_TASK TO COMPLETE:_
Please list each line of the data below that contains the string "width".
Begin DATASET
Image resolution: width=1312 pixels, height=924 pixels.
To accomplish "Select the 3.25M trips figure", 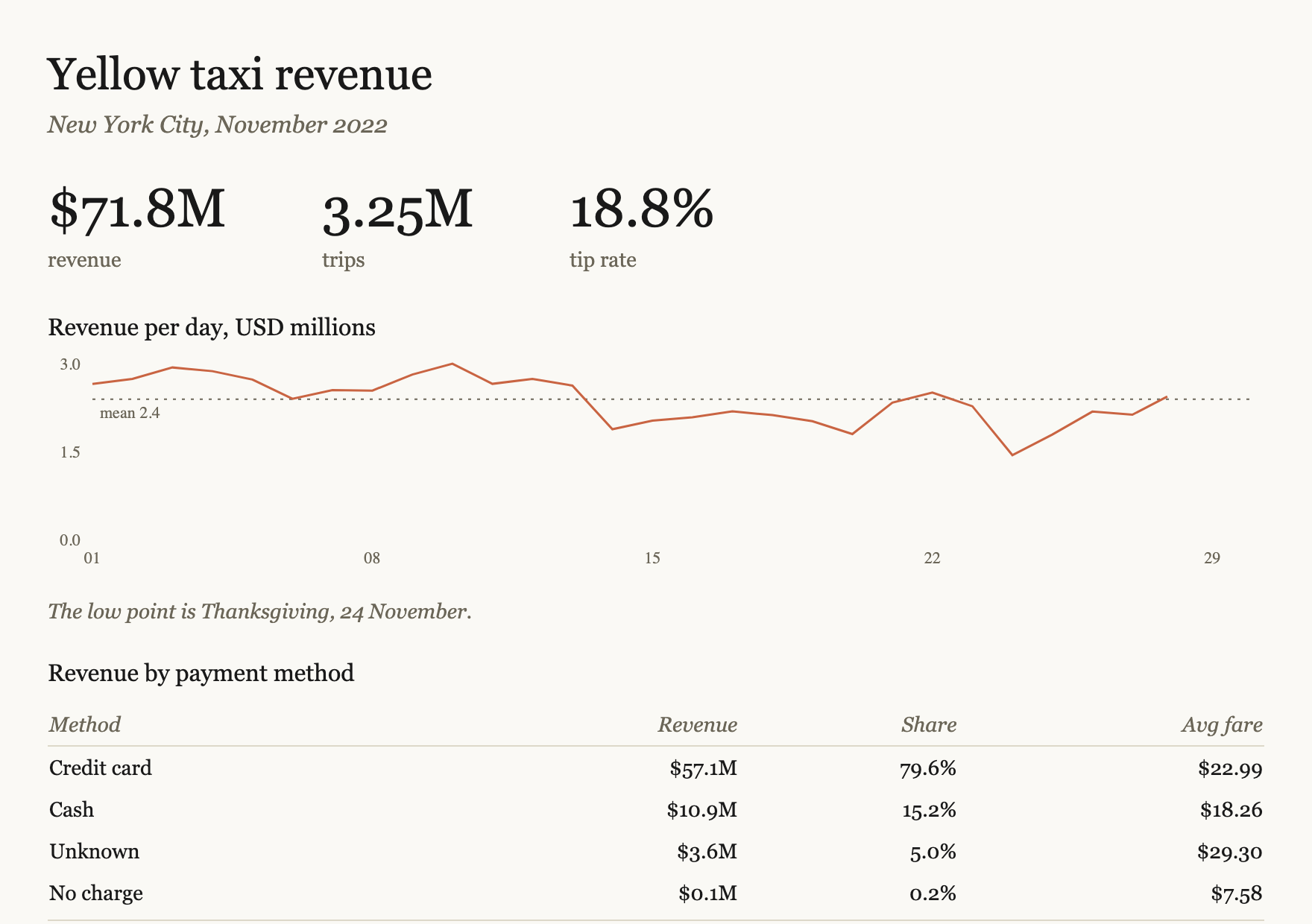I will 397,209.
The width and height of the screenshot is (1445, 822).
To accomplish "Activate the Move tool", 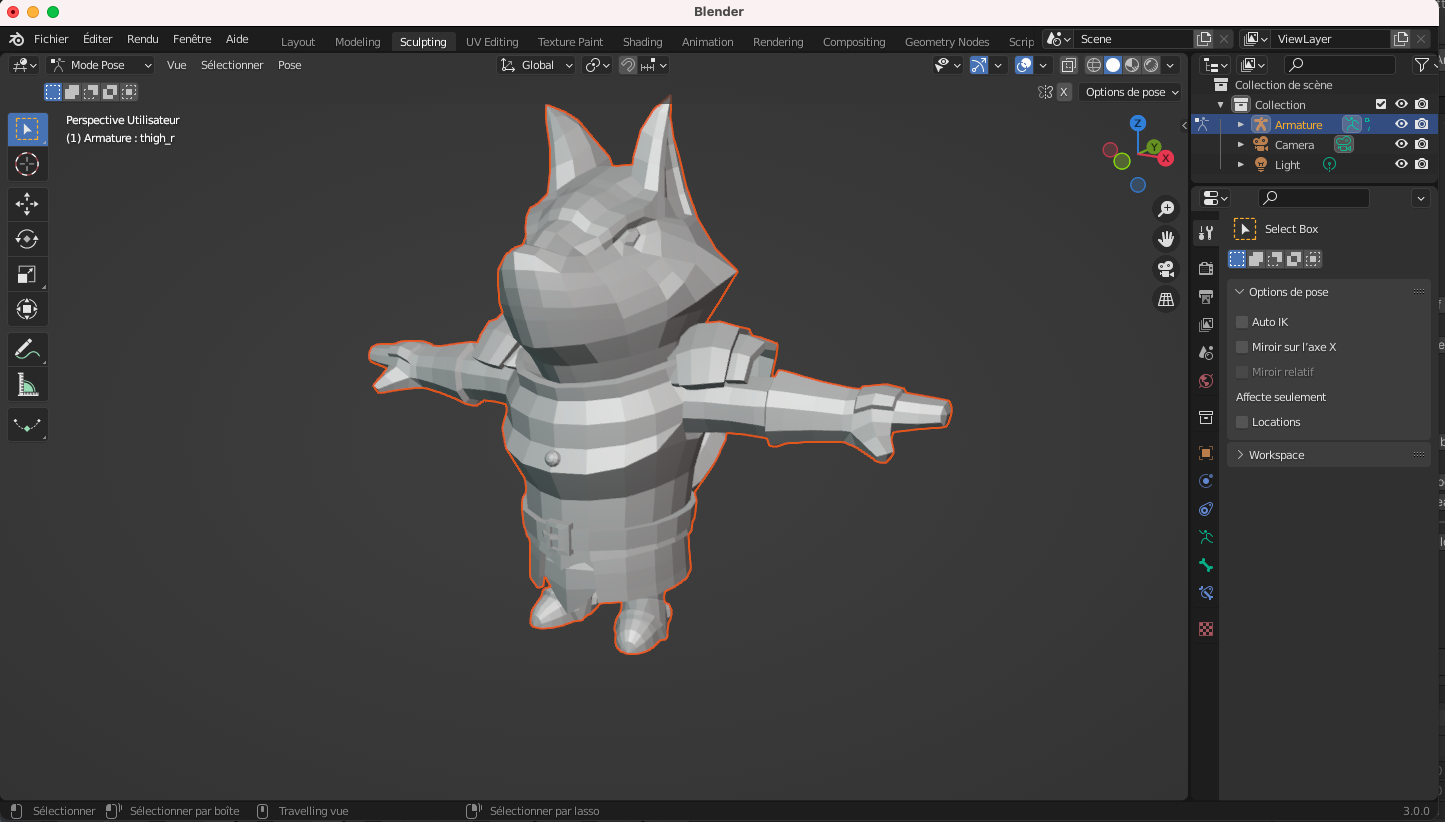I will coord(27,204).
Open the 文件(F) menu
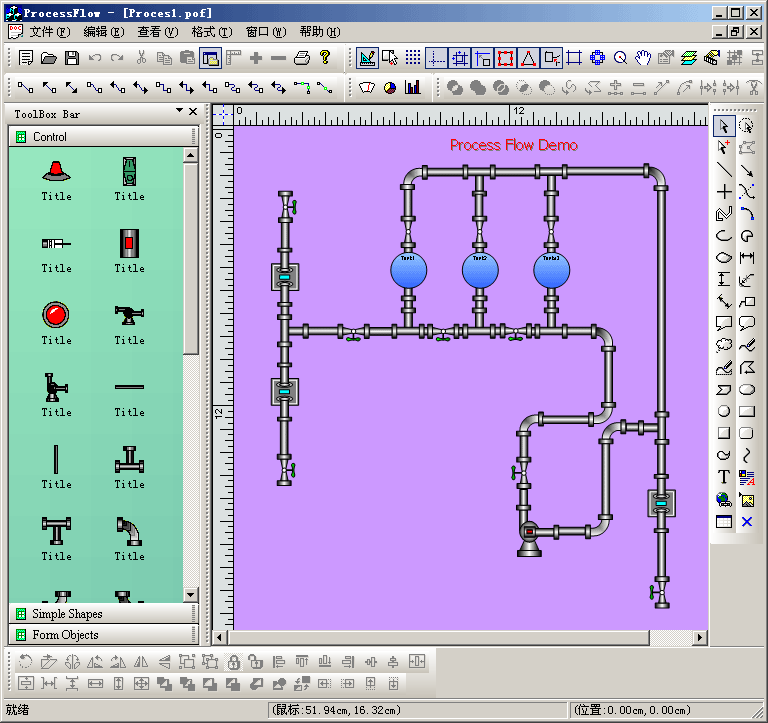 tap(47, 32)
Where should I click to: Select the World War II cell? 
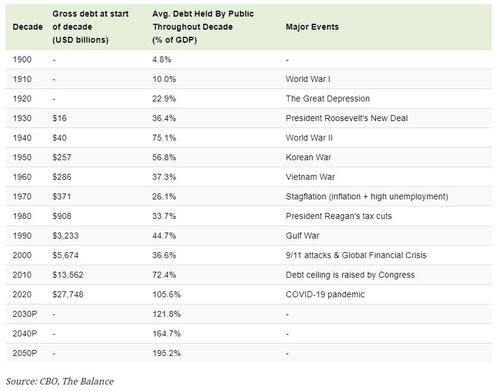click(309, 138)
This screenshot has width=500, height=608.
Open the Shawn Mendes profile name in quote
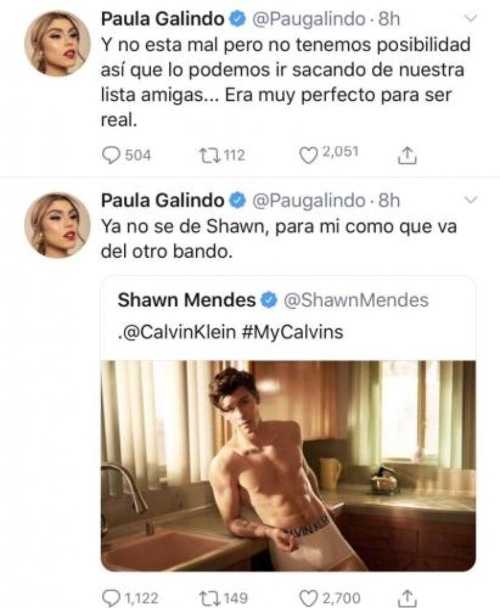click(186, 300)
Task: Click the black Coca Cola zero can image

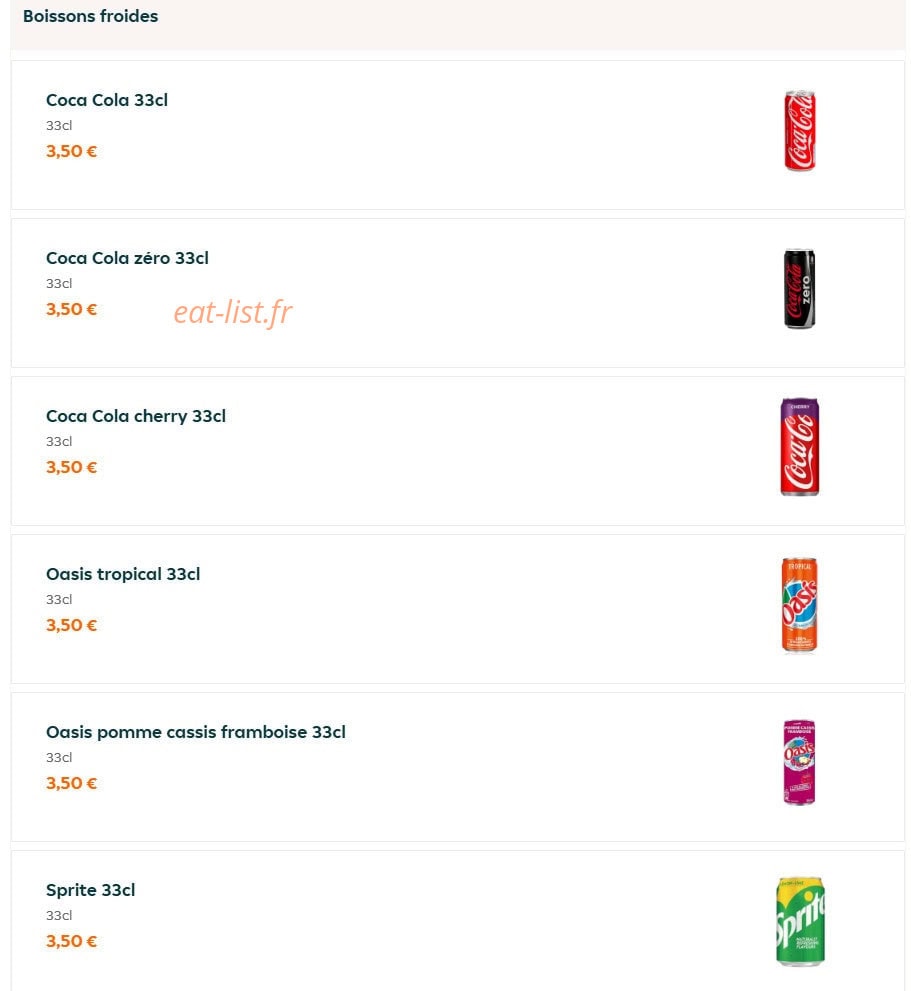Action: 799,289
End DATASET
_RESULT FOR THIS EXERCISE:_
Image resolution: width=1312 pixels, height=924 pixels.
The width and height of the screenshot is (1445, 822).
This screenshot has width=500, height=608.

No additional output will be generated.